В сопровождении молчаливого аббата Трубера она отправлялась вечерами в какой-нибудь из пяти-шести знакомых домов, где собиралось десятка полтора лиц, близких друг другу по своим интересам и положению: два-три старика, разделявших мелкие страстишки своих служанок и их любовь к сплетням; пять-шесть старых дев, проводивших свои дни в перебирании каждого слова и в выслеживании каждого шага своих соседей, равно как и других местных жителей, к какому бы кругу общества они ни принадлежали; несколько пожилых женщин, У которых только и было дела, что ядовито злословить, вести точный учет всем состояниям в городе, наблюдать за поступками окружающих, предсказывать свадьбы и осуждать поведение своих подруг столь же язвительно, как и поведение врагов.

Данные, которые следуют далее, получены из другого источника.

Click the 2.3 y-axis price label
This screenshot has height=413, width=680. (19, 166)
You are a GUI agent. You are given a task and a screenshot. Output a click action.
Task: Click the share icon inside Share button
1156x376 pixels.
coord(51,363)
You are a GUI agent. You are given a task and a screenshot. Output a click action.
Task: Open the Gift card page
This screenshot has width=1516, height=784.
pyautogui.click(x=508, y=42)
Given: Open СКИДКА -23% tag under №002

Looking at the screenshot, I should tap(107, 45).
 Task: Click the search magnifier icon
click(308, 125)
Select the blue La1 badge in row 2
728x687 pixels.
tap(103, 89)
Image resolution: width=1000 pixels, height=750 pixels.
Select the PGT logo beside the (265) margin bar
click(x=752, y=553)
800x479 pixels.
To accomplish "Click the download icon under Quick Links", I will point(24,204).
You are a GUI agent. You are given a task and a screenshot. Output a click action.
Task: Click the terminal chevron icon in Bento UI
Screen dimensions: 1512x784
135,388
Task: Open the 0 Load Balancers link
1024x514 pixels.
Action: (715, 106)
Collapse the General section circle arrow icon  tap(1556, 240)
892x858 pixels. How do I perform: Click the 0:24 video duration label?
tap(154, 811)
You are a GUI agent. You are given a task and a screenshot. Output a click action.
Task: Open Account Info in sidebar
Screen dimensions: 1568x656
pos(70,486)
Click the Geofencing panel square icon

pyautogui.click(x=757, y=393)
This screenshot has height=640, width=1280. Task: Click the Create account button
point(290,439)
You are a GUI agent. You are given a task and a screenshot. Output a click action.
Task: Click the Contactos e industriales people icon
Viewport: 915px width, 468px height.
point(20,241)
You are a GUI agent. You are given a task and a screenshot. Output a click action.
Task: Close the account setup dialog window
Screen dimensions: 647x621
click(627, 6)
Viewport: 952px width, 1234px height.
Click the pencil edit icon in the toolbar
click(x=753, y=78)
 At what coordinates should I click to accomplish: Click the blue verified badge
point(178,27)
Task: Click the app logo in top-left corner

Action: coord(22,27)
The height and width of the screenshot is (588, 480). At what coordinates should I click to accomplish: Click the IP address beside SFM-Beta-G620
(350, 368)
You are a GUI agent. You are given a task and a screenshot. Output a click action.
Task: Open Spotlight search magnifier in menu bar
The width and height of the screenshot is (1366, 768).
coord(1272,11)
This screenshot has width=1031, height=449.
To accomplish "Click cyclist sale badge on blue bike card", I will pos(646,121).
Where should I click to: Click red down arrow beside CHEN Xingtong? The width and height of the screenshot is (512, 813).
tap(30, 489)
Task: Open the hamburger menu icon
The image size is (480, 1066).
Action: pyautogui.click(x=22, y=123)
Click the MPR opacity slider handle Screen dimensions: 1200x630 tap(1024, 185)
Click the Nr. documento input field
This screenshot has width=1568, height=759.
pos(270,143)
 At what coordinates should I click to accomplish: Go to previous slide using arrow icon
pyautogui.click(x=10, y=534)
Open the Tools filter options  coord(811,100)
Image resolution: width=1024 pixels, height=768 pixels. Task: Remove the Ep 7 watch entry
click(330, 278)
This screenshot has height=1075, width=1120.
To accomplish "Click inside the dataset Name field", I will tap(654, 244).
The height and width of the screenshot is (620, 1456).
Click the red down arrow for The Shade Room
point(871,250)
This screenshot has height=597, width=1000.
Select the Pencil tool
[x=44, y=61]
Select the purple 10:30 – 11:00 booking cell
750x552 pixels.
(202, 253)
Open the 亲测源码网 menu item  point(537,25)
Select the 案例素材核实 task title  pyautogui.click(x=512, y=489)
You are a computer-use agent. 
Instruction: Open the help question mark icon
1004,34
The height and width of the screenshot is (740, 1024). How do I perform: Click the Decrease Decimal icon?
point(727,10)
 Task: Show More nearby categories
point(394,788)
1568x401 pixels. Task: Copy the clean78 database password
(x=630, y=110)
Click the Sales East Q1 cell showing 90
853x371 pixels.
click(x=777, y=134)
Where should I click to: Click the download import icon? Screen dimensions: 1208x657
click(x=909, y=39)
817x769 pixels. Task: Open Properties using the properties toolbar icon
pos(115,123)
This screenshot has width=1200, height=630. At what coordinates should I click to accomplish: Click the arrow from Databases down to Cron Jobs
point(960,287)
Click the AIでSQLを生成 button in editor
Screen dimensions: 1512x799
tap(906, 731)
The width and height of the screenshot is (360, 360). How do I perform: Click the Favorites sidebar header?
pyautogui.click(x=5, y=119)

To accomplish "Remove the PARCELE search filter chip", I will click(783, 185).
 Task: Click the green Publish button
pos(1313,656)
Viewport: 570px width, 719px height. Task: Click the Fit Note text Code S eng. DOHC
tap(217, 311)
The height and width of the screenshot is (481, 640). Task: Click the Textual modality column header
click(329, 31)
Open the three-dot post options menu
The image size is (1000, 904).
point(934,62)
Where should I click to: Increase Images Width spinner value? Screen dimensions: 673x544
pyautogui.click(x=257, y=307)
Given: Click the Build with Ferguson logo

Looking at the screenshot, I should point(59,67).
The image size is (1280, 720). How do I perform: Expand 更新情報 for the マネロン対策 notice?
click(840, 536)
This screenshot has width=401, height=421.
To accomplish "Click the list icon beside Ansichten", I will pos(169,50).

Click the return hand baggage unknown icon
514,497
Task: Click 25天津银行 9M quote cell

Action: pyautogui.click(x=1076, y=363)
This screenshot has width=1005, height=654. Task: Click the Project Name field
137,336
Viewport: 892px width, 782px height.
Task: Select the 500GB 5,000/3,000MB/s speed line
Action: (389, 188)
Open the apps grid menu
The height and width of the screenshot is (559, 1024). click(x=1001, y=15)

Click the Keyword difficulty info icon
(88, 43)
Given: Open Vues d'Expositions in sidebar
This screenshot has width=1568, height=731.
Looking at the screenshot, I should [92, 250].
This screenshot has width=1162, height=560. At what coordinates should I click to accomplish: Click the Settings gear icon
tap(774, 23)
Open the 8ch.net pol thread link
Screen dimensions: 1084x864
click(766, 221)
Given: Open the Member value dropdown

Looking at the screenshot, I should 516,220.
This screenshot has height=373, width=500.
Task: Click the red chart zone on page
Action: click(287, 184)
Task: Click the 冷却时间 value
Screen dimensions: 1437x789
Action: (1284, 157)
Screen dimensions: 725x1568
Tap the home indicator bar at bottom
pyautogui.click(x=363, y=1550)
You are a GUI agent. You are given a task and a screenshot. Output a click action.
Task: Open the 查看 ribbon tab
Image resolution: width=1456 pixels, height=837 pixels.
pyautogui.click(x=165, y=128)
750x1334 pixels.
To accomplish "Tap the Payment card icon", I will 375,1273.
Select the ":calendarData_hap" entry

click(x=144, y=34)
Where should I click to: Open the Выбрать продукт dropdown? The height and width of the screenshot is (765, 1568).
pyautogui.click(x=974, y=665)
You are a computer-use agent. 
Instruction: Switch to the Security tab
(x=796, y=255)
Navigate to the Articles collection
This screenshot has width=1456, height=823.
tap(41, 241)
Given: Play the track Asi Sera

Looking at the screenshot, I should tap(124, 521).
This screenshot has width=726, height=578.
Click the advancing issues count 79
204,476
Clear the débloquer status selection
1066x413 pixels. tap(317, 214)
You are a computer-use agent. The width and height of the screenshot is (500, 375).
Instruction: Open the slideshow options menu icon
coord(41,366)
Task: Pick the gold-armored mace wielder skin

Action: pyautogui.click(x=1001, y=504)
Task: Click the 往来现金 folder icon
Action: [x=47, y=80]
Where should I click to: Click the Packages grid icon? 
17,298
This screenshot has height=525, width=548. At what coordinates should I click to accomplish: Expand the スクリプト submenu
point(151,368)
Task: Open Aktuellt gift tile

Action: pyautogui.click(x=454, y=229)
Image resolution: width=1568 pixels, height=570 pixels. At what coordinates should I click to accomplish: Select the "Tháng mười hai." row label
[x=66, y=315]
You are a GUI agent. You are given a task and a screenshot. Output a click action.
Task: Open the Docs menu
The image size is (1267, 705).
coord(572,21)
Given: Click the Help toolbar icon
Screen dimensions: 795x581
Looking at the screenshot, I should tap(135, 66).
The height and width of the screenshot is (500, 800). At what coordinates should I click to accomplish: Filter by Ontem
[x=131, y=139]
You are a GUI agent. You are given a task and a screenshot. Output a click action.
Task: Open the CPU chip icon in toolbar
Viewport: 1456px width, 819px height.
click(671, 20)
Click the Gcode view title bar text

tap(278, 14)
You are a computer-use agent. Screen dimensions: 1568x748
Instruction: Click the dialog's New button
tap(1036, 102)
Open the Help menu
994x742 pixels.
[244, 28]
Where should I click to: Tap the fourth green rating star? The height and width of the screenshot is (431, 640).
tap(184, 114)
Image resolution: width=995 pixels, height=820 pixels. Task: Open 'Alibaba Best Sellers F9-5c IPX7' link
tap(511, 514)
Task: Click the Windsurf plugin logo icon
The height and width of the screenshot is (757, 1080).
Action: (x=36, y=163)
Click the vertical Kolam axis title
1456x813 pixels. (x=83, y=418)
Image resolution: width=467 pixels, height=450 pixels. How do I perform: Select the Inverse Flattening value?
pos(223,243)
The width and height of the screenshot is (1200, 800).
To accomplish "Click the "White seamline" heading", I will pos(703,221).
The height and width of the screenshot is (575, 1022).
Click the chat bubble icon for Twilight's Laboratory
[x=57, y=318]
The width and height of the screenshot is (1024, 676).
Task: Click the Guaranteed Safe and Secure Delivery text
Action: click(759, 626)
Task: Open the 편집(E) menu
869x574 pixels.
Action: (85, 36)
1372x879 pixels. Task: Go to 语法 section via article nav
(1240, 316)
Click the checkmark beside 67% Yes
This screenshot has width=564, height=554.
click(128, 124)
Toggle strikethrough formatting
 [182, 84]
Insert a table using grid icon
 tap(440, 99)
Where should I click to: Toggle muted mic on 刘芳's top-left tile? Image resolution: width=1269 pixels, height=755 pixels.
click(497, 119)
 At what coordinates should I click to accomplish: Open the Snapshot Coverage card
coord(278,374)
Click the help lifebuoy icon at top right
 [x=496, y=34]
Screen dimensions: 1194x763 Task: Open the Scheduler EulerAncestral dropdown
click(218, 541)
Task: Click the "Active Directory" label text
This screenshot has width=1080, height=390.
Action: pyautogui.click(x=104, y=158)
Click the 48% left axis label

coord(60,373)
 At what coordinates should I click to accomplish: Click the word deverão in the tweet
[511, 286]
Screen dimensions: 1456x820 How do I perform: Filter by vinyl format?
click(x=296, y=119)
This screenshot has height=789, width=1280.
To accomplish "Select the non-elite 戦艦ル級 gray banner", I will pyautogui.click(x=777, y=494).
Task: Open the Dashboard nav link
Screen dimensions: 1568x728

Эти особы, разбросанные по всему городу, вбирали, подобно капиллярам растения, всасывали в себя жадно, как листок – росу, разные новости, тайны каждой семьи и непрерывно передавали их аббату Труберу, как листья передают стеблю поглощенную ими влагу. И вот на еженедельных вечерах, побуждаемые потребностью поволноваться, свойственною всем людям, благочестивые женщины производили учет всех городских событий с проницательностью, достойной Совета Десяти[12]12
  Совет Десяти – тайный совет в Венеции XIV—XVIII вв., состоящий из представителей аристократии и осуществлявший высший контроль над государственной властью Венецианской республики.


[Закрыть]
и азартно занимались сыском, руководимые безошибочным нюхом, Когда же их синедриону удавалось открыть тайную пружину какого-либо поступка, каждая, гордо присваивая себе честь этого открытия, несла его дальше, в свой особый кружок, где оно служило поводом к новым пересудам. Эта праздная и деятельная, невидимая и всевидящая, живущая втихомолку и неумолчно говорящая конгрегация обладала, при своих незначительных размерах, некоторым влиянием, становившимся даже страшным, когда ее воодушевлял какой-нибудь крупный интерес. А давно уже в сфере ее деятельности не возникало события столь важного и для каждого из них столь значительного, как борьба Бирото, поддерживаемого г-жой де Листомэр, с мадемуазель Гамар и аббатом Трубером. В самом деле, среди знакомых мадемуазель Гамар салоны г-жи де Листомэр, г-жи Мерлен де ла Блотьер и мадемуазель де Вильнуа давно уже вызывали неприязнь, объясняемую сословной враждой и тщеславием. Это была борьба народа с римским сенатом в кротовой норе или же буря в стакане воды, как некогда выразился Монтескье по поводу республики Сан-Марино, где лица, стоявшие у кормила правления, сменялись чуть ли не каждый день, так легко было там завладеть тиранической властью. Однако же эта буря разбудила страсти столь же сильные, как и те, что двигают величайшими историческими событиями. Не заблуждение ли считать, что жизнь кипуча лишь для тех, чей ум охвачен обширными замыслами, способными всколыхнуть все общество? Каждый час жизни аббата Трубера приносил столько же разнообразных волнений, порождал столько же тревожных мыслей, был столь же подвержен резким сменам отчаяния и надежд, как и самые решительные часы в жизни честолюбца, игрока или любовника. Одному богу известно, чего нам стоят наши тайно одержанные победы над людьми, над обстоятельствами, над самими собой. Пускай мы не всегда знаем, куда идем, но тяготы нашего пути нам хорошо известны.